- **Dataset entries**
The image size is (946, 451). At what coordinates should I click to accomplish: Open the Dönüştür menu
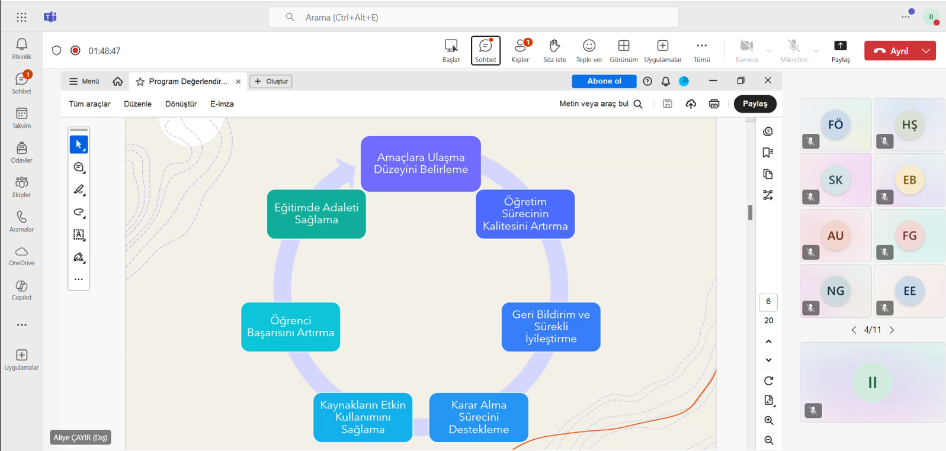tap(181, 104)
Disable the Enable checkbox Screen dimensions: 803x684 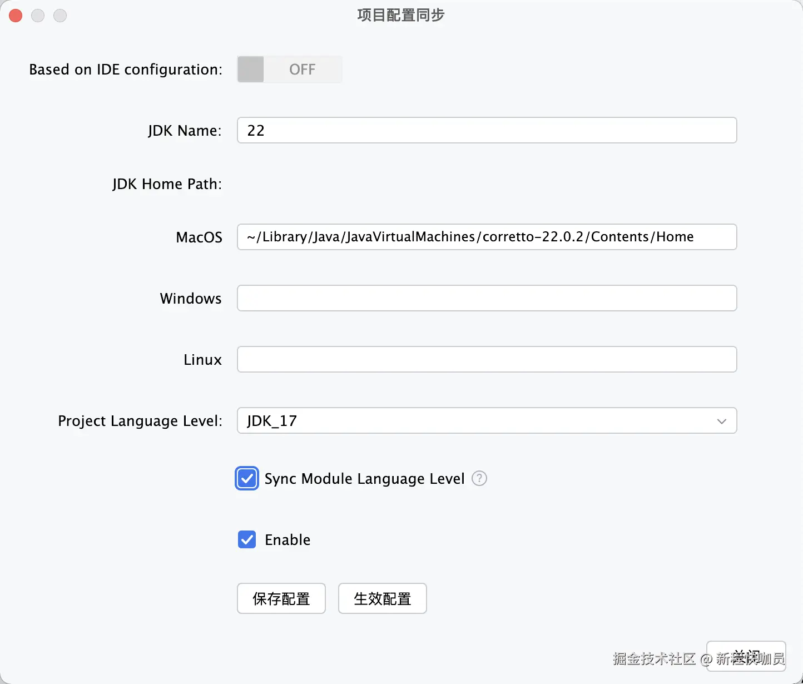(x=246, y=539)
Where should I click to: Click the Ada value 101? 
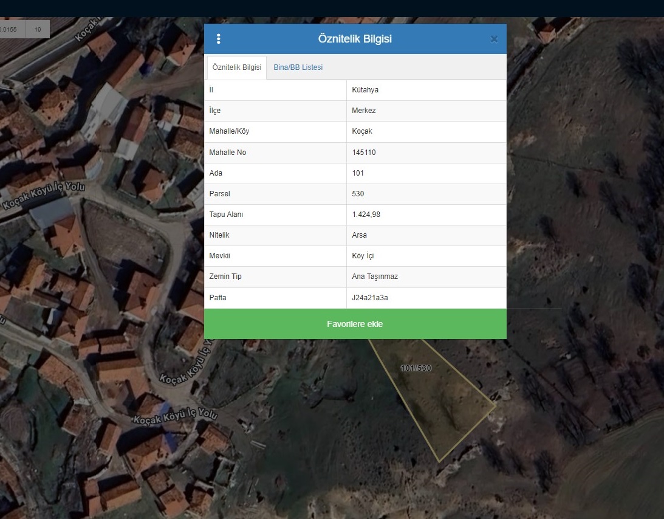(x=358, y=173)
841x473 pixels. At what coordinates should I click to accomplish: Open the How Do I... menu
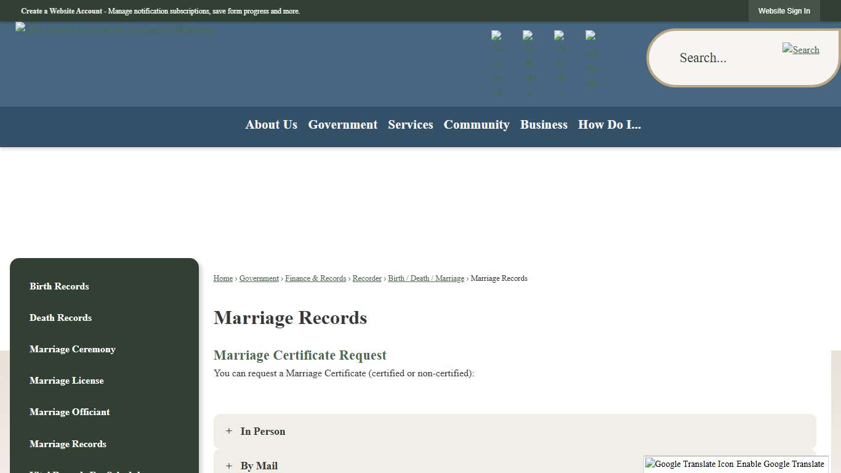609,125
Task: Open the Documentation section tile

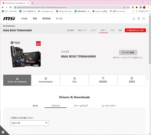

- **What is being asked**
From the line that holds "Where should I" to the last line of the records, please copy each line exactly and nothing else. Pictures stay out.

- **Your solution**
Where should I click to: Click the Ada value 101? 
(x=358, y=173)
841x473 pixels. At what coordinates should I click to accomplish: Open the How Do I... menu
609,125
Task: Open the Documentation section tile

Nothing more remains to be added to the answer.